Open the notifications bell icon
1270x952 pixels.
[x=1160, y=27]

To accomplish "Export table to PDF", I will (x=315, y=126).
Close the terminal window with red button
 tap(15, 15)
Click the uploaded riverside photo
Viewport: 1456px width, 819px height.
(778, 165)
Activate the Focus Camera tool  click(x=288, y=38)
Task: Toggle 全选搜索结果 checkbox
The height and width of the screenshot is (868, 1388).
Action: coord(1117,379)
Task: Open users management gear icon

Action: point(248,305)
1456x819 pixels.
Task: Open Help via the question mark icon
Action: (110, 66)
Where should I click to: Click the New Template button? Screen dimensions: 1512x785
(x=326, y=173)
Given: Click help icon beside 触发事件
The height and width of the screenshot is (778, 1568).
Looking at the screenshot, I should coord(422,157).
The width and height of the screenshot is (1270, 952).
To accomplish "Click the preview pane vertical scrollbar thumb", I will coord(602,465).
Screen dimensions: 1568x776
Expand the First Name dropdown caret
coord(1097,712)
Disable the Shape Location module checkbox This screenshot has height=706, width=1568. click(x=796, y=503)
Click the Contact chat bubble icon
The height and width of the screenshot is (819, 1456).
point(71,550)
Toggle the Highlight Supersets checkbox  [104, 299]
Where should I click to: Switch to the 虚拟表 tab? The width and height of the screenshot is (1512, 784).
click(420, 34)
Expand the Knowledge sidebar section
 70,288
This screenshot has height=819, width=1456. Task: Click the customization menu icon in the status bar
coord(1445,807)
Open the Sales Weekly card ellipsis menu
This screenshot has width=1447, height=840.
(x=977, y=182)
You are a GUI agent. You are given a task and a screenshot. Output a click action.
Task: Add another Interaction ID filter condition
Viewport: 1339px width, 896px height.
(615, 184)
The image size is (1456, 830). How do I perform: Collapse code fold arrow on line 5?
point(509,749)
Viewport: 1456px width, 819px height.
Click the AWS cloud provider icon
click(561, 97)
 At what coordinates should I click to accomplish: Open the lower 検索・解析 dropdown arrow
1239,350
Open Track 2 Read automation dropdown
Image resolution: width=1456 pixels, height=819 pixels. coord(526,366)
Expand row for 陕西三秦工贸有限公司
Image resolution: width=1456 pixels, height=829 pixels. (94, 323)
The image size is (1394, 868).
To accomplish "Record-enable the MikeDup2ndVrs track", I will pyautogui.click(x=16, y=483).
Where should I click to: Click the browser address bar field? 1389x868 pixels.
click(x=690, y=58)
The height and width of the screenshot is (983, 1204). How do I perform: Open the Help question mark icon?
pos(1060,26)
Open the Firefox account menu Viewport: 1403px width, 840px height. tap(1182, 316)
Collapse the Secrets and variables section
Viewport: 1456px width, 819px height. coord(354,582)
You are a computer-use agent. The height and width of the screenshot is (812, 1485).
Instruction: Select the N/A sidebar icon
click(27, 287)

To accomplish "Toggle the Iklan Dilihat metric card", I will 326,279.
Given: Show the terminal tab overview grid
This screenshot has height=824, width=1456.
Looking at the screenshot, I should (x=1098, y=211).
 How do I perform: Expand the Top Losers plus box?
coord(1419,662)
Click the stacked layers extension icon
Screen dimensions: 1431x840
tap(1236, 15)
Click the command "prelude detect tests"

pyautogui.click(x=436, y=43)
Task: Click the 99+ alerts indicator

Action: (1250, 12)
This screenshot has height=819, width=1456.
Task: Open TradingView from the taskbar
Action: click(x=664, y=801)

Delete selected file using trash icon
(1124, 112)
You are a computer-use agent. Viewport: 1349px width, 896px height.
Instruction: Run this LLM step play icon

= Problem description =
Determine how many of the lines above hold the word "Toggle", and output that number by itself.

= Response to this exercise =
3